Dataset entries
───

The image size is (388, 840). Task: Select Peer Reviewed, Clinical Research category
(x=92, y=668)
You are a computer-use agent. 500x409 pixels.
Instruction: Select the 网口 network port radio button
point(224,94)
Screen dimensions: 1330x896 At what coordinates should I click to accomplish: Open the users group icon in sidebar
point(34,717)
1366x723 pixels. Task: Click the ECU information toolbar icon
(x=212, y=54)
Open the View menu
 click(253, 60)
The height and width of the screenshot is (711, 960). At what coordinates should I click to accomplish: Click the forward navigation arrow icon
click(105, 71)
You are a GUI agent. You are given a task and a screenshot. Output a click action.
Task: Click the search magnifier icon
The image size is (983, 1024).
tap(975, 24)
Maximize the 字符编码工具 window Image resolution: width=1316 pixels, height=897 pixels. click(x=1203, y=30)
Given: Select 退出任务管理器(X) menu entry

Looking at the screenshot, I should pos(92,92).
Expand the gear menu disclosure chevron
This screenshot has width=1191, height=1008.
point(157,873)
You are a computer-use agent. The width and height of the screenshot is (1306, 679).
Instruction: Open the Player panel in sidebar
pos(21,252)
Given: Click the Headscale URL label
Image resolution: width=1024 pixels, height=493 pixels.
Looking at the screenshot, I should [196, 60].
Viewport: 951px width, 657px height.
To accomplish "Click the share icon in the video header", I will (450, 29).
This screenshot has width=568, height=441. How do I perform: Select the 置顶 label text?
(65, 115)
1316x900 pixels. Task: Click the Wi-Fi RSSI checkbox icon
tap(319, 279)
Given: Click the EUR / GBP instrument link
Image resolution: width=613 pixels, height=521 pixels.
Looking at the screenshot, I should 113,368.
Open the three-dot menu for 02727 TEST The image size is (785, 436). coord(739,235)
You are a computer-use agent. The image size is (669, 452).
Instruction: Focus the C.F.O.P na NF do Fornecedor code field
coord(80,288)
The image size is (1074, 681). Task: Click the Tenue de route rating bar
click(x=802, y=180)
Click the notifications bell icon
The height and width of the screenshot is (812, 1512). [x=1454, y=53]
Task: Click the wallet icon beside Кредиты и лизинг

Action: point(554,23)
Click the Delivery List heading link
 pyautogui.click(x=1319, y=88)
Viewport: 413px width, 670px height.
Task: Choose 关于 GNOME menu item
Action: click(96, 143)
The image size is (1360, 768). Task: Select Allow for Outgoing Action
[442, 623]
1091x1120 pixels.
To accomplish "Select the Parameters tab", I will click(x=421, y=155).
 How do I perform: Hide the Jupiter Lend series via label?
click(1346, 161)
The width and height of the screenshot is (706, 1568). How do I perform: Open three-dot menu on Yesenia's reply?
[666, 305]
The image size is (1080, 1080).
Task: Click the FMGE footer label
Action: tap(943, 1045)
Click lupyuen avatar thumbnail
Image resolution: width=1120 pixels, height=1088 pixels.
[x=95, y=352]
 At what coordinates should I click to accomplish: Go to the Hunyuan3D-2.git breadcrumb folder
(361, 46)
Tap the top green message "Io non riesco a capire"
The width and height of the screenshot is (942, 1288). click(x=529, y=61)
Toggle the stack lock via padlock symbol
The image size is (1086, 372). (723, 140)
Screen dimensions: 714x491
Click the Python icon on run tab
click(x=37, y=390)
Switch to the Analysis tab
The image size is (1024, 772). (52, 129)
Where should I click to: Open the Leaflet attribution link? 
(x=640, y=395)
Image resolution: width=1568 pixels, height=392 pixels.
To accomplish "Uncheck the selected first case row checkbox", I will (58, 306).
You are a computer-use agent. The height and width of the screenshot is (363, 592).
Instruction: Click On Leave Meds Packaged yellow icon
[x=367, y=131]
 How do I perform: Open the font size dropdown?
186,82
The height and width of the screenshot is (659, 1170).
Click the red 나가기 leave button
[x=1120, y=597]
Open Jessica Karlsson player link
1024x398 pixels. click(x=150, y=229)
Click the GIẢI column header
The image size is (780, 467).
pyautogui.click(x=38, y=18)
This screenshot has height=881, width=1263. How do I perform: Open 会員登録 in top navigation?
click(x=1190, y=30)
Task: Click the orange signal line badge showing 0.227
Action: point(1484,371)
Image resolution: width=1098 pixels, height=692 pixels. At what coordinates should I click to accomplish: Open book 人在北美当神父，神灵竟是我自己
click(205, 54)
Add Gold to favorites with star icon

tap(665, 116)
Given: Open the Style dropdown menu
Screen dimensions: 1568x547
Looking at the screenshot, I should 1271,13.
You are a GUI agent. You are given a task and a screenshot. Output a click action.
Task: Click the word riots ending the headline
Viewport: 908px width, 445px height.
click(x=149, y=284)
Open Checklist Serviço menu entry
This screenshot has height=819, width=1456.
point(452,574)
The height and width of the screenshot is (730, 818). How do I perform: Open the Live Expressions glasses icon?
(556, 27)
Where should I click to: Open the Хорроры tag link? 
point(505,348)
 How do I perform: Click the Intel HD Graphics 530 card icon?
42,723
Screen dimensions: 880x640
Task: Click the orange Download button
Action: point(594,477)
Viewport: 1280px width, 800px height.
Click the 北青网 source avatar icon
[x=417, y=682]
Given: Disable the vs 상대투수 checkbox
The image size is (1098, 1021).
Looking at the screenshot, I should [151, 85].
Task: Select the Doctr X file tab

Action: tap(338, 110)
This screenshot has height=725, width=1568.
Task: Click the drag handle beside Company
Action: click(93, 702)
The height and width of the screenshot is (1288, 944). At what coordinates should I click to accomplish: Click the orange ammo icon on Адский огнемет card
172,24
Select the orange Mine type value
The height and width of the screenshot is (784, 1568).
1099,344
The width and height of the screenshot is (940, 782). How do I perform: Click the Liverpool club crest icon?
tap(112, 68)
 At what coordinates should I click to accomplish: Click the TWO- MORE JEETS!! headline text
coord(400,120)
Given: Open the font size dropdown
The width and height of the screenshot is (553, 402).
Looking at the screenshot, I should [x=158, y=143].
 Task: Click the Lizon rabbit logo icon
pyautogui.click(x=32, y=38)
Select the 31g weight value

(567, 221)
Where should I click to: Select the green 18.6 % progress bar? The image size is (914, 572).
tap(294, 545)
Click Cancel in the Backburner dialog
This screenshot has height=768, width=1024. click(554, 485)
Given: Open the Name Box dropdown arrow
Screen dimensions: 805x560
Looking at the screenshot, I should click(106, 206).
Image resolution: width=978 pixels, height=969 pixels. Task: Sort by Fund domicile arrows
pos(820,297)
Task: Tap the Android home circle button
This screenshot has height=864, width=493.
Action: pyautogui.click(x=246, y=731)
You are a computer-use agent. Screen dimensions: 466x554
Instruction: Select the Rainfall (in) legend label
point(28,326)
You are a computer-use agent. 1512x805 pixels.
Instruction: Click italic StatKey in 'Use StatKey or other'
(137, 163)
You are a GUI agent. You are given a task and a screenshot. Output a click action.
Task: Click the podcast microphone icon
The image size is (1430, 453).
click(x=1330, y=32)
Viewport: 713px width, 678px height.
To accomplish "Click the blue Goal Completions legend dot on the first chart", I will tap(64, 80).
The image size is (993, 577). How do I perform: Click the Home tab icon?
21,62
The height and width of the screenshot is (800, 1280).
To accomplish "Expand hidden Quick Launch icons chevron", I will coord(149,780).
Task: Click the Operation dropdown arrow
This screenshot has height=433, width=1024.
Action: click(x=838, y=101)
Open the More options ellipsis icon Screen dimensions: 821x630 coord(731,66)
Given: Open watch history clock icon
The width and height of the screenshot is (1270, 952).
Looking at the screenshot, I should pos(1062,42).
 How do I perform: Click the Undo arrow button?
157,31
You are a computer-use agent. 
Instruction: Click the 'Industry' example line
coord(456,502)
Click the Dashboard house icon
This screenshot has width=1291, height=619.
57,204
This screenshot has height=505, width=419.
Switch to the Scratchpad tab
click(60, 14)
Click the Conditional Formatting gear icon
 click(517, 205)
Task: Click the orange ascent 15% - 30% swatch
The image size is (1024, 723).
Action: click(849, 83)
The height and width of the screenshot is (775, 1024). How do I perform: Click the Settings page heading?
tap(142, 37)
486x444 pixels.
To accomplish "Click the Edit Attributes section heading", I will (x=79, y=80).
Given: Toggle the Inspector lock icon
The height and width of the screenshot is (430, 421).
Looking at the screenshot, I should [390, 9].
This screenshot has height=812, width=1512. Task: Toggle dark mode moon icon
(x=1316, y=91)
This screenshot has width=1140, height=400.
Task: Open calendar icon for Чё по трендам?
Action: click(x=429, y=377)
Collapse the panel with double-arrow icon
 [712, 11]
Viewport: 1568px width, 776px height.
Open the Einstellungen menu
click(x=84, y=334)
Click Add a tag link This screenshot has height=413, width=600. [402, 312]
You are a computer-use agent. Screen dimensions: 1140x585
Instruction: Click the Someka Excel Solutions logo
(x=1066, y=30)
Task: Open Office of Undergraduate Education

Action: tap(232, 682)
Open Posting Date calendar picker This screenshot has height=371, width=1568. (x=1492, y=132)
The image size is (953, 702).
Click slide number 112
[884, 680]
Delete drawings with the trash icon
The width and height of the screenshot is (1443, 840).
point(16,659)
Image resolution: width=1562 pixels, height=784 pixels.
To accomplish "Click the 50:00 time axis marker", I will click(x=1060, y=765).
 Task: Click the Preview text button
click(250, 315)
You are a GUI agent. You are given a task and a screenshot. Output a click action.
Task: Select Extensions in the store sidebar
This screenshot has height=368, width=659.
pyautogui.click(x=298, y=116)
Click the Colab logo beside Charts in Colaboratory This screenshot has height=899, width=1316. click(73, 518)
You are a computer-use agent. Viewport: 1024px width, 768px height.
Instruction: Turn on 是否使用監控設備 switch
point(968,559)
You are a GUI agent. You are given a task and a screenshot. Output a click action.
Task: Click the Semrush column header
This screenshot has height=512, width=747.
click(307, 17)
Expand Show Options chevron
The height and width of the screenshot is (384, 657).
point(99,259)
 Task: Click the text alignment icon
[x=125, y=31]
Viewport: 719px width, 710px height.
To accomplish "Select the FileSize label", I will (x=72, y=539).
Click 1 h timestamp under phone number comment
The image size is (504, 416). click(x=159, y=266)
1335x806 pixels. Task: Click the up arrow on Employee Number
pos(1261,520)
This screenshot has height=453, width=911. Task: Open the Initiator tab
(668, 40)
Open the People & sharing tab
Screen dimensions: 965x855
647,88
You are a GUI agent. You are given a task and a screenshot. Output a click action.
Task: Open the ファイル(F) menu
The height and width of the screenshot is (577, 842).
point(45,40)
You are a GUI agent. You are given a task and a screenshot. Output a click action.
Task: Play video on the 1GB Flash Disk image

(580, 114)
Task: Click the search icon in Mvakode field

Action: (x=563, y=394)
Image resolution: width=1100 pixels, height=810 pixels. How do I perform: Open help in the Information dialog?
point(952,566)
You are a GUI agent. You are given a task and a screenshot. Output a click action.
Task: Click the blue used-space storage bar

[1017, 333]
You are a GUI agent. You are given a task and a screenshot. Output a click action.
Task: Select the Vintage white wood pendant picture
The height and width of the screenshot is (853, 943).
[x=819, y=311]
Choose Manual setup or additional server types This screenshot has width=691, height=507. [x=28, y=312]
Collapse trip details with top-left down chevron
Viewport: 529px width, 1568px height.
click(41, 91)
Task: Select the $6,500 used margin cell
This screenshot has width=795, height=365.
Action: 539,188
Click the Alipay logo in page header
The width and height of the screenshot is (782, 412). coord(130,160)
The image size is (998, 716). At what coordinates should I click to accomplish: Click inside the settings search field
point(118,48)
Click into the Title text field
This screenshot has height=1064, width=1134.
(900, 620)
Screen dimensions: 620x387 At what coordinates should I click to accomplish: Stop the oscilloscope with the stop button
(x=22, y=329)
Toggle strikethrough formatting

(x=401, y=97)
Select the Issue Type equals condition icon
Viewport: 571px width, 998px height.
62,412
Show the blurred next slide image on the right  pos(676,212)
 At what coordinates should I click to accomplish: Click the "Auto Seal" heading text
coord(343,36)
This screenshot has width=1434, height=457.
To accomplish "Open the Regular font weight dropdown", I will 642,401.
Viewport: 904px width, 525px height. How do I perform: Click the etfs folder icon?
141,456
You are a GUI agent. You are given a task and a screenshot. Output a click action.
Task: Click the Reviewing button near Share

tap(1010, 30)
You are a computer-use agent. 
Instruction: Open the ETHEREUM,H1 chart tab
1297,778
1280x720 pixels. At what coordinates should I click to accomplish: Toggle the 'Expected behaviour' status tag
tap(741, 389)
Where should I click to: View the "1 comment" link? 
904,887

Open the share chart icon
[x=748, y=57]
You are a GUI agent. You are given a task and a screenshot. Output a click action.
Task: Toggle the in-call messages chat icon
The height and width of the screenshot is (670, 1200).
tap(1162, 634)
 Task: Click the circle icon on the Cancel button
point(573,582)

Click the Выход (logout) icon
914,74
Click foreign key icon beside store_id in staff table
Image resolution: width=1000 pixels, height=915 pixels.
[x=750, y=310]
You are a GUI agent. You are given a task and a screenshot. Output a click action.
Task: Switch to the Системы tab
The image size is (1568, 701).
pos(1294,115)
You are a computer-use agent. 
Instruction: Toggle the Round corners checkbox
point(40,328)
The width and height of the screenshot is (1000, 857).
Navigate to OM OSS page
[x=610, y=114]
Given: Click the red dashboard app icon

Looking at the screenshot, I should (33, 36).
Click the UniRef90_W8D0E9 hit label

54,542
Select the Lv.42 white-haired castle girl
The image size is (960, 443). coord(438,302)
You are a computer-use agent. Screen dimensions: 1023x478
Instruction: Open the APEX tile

───

Find every line above that contains the word "column", and return each one.

** Response **
Click the GIẢI column header
Task: Click the Semrush column header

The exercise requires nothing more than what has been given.